◆ Aim
Render every line of the records below as a numbered list, skipping blank lines and omitting the pictures.

-- START --

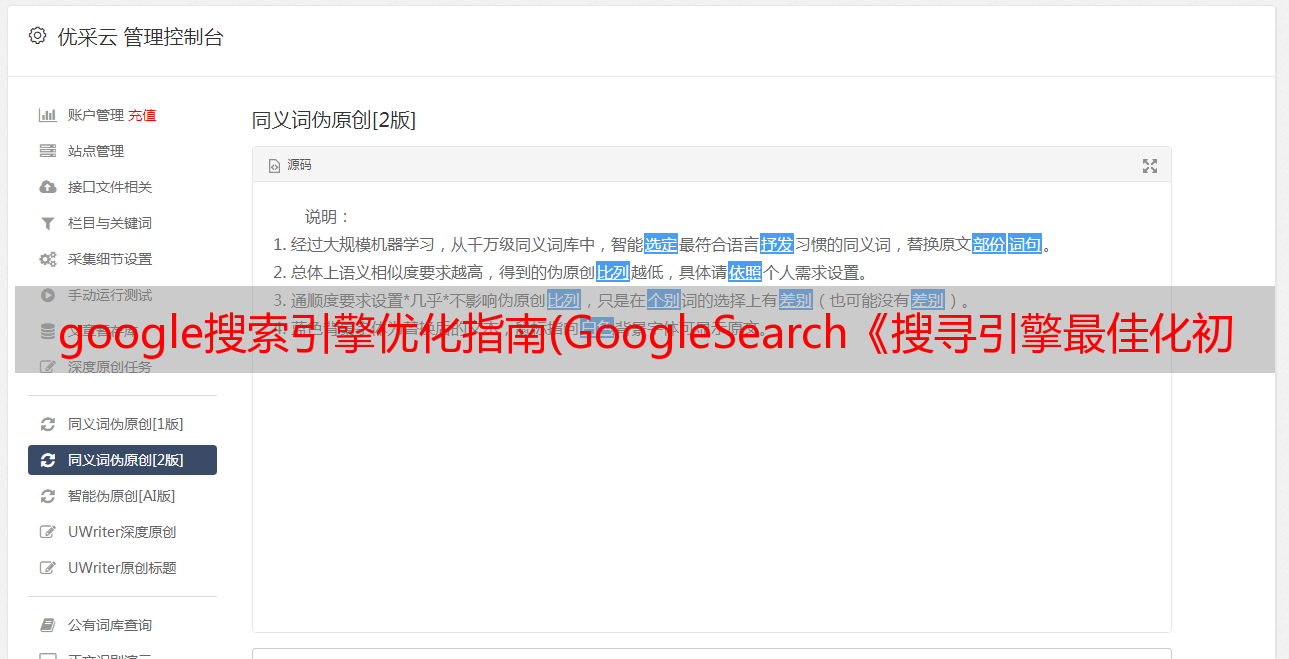Image resolution: width=1289 pixels, height=659 pixels.
Task: Select 智能伪原创[AI版] in sidebar
Action: [x=122, y=496]
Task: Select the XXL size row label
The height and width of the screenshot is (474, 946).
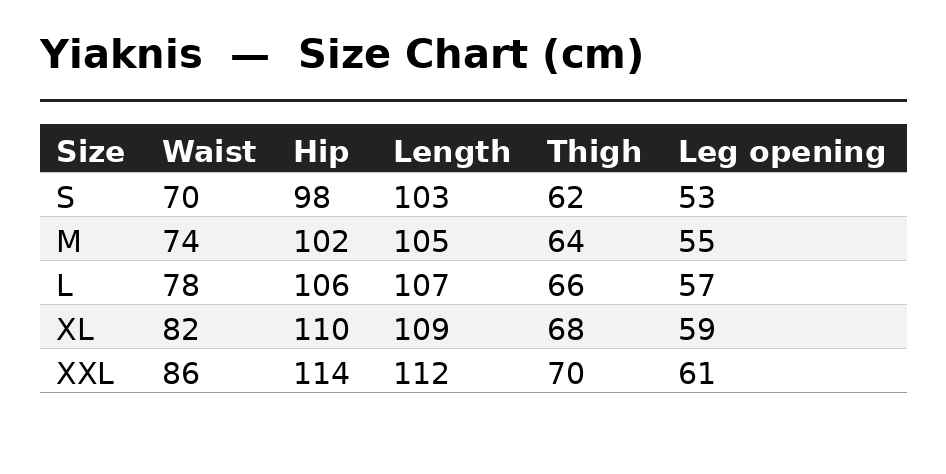Action: point(85,374)
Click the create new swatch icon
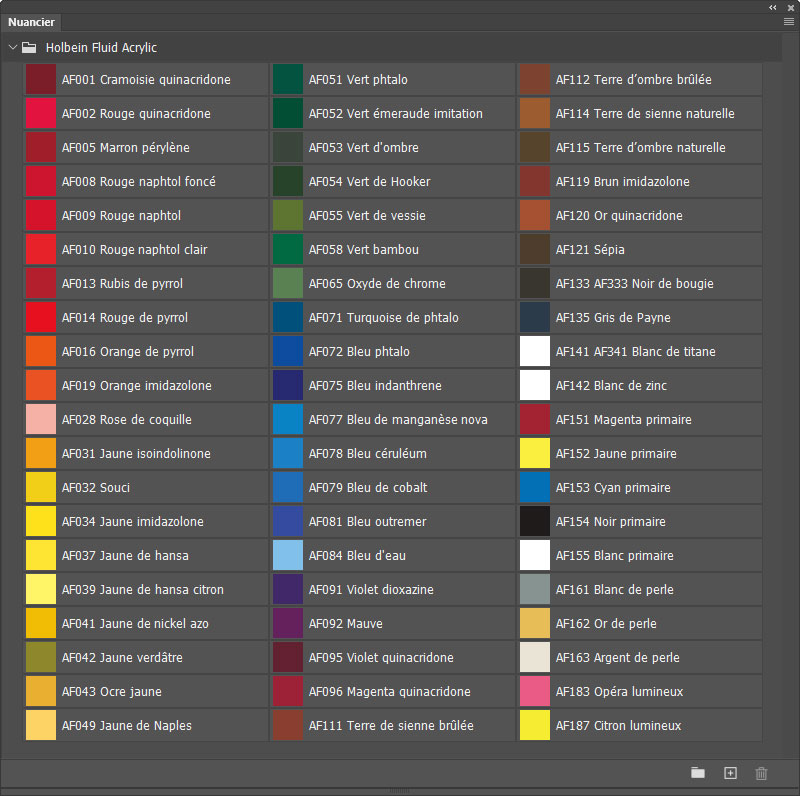This screenshot has height=796, width=800. 730,773
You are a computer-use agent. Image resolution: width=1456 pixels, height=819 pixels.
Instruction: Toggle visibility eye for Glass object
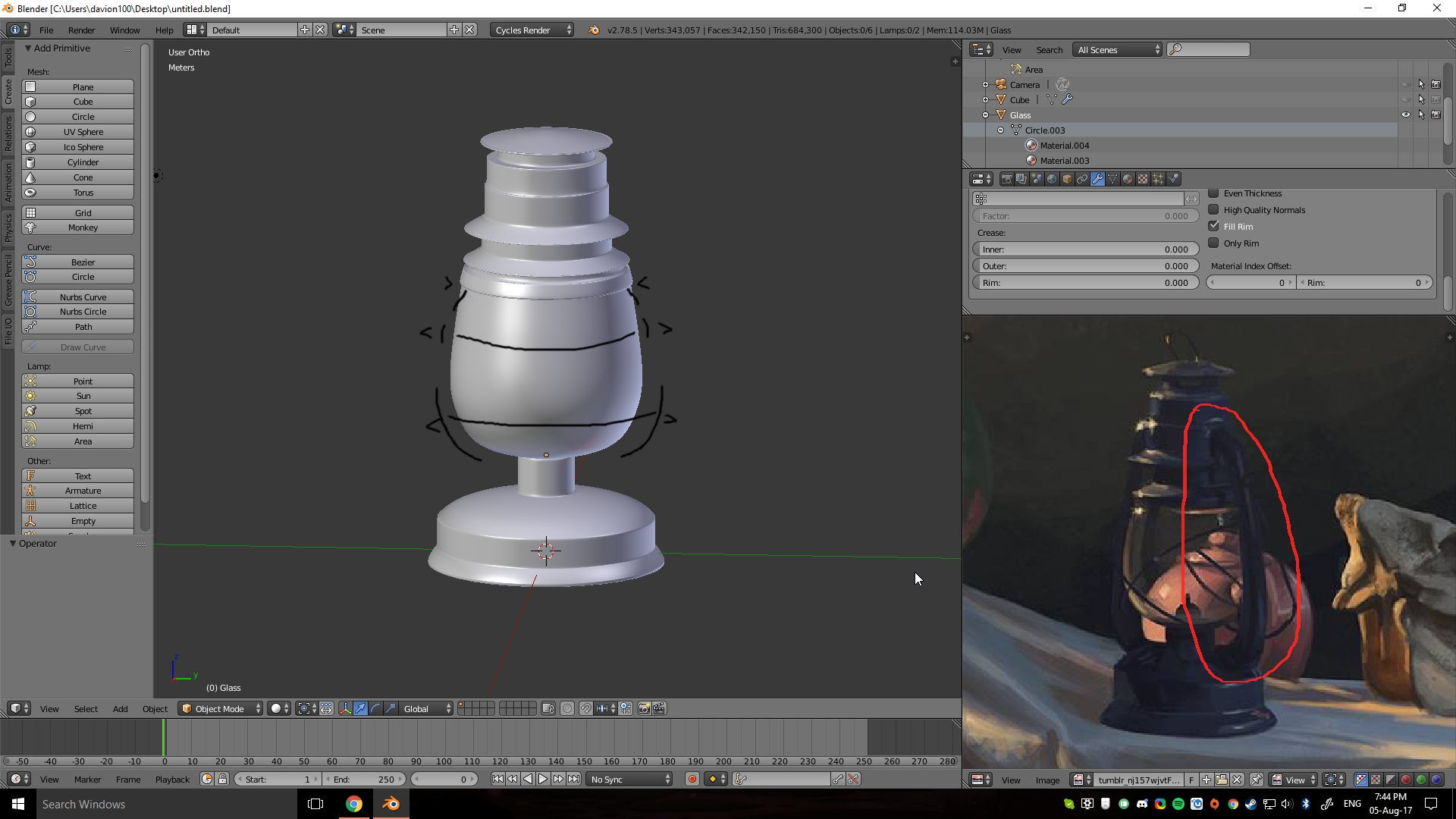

-- END --

◆ Reply to the exercise
1. Image resolution: width=1289 pixels, height=659 pixels.
2. Task: Select 智能伪原创[AI版] in sidebar
3. Action: [x=122, y=496]
4. Task: Select the XXL size row label
5. The height and width of the screenshot is (474, 946).
6. Action: point(85,374)
7. Click the create new swatch icon
8. This screenshot has height=796, width=800. 730,773
9. You are a computer-use agent. Image resolution: width=1456 pixels, height=819 pixels.
10. Instruction: Toggle visibility eye for Glass object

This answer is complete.